┌──
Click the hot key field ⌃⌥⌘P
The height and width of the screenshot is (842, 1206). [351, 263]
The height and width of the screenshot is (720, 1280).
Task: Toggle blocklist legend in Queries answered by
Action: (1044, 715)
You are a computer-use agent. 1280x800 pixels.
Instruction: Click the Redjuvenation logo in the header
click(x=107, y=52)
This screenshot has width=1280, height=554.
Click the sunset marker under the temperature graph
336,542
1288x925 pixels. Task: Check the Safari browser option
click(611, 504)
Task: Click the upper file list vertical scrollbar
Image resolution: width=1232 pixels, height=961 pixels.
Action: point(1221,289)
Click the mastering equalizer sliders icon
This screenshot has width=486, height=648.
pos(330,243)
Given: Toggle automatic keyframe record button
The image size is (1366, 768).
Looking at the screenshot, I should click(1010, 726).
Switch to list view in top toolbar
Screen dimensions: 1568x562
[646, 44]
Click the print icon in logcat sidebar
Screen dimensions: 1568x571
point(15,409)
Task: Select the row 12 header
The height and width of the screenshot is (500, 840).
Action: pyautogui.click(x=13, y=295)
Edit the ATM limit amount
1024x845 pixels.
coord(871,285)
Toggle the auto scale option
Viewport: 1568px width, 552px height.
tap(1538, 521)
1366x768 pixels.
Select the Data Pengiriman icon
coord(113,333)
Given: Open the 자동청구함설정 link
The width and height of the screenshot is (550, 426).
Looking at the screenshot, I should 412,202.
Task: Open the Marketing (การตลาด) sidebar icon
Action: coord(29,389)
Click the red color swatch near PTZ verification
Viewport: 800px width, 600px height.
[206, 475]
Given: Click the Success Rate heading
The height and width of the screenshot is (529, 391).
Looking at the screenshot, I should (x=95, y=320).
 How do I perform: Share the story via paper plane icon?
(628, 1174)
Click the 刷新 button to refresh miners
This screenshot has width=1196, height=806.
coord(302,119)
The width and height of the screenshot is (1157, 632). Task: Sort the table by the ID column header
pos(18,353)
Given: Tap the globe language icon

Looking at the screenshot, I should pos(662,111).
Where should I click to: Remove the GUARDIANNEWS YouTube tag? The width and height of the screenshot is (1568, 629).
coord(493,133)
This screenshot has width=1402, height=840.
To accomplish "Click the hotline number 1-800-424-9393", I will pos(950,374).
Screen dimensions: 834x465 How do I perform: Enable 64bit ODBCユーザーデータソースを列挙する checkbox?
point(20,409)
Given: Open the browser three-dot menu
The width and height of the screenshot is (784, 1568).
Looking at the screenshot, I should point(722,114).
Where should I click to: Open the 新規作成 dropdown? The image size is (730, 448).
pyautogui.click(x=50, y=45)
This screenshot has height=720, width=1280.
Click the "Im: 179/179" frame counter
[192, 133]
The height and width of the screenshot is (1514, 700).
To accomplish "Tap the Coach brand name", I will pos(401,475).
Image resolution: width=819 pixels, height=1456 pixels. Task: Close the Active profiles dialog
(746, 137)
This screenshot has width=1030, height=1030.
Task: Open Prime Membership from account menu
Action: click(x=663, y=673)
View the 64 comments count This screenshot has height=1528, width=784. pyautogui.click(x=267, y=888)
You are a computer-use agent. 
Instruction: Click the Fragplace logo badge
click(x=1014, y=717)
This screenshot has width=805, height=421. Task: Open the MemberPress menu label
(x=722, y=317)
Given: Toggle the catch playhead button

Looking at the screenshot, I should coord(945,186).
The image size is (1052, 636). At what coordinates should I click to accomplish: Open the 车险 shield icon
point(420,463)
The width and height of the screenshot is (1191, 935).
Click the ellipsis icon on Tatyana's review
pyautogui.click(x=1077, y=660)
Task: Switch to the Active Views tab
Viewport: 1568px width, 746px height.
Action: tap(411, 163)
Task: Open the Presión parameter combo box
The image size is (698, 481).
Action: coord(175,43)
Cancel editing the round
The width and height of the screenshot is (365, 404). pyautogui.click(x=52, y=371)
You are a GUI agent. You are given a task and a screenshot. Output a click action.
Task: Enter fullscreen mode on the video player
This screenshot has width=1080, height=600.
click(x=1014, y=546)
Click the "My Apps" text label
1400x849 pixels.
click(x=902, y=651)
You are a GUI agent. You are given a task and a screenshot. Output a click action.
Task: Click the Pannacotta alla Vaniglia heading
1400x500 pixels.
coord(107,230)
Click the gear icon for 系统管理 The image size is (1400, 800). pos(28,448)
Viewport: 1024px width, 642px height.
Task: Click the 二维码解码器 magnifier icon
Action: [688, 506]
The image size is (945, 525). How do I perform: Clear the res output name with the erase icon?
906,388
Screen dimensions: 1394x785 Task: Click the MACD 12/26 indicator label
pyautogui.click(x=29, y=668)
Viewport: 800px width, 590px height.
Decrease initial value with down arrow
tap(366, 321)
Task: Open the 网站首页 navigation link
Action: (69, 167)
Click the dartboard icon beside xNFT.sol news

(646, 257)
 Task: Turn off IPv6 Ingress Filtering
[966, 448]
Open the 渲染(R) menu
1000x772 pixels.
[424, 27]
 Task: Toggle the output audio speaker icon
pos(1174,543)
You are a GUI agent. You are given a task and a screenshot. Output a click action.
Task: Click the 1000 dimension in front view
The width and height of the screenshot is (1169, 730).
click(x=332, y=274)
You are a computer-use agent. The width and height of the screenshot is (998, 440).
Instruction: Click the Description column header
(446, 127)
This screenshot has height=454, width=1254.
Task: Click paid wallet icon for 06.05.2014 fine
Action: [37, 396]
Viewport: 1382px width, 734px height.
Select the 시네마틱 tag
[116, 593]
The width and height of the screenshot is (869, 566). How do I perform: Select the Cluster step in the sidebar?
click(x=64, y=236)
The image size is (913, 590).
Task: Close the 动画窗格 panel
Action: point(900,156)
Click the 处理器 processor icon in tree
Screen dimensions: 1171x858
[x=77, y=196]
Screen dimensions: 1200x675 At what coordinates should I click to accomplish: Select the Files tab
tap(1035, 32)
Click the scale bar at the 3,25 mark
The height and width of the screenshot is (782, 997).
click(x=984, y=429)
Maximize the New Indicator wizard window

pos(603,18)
└──
**Exercise goal**
Using the entries above, quote each line verbatim from the first through the line that contains "Click the red color".

**Your solution**
Click the hot key field ⌃⌥⌘P
The height and width of the screenshot is (842, 1206). [351, 263]
The height and width of the screenshot is (720, 1280).
Task: Toggle blocklist legend in Queries answered by
Action: (1044, 715)
You are a computer-use agent. 1280x800 pixels.
Instruction: Click the Redjuvenation logo in the header
click(x=107, y=52)
This screenshot has width=1280, height=554.
Click the sunset marker under the temperature graph
336,542
1288x925 pixels. Task: Check the Safari browser option
click(611, 504)
Task: Click the upper file list vertical scrollbar
Image resolution: width=1232 pixels, height=961 pixels.
Action: point(1221,289)
Click the mastering equalizer sliders icon
This screenshot has width=486, height=648.
pos(330,243)
Given: Toggle automatic keyframe record button
The image size is (1366, 768).
Looking at the screenshot, I should click(1010, 726).
Switch to list view in top toolbar
Screen dimensions: 1568x562
[646, 44]
Click the print icon in logcat sidebar
Screen dimensions: 1568x571
point(15,409)
Task: Select the row 12 header
The height and width of the screenshot is (500, 840).
Action: pyautogui.click(x=13, y=295)
Edit the ATM limit amount
1024x845 pixels.
coord(871,285)
Toggle the auto scale option
Viewport: 1568px width, 552px height.
tap(1538, 521)
1366x768 pixels.
Select the Data Pengiriman icon
coord(113,333)
Given: Open the 자동청구함설정 link
The width and height of the screenshot is (550, 426).
Looking at the screenshot, I should 412,202.
Task: Open the Marketing (การตลาด) sidebar icon
Action: coord(29,389)
Click the red color swatch near PTZ verification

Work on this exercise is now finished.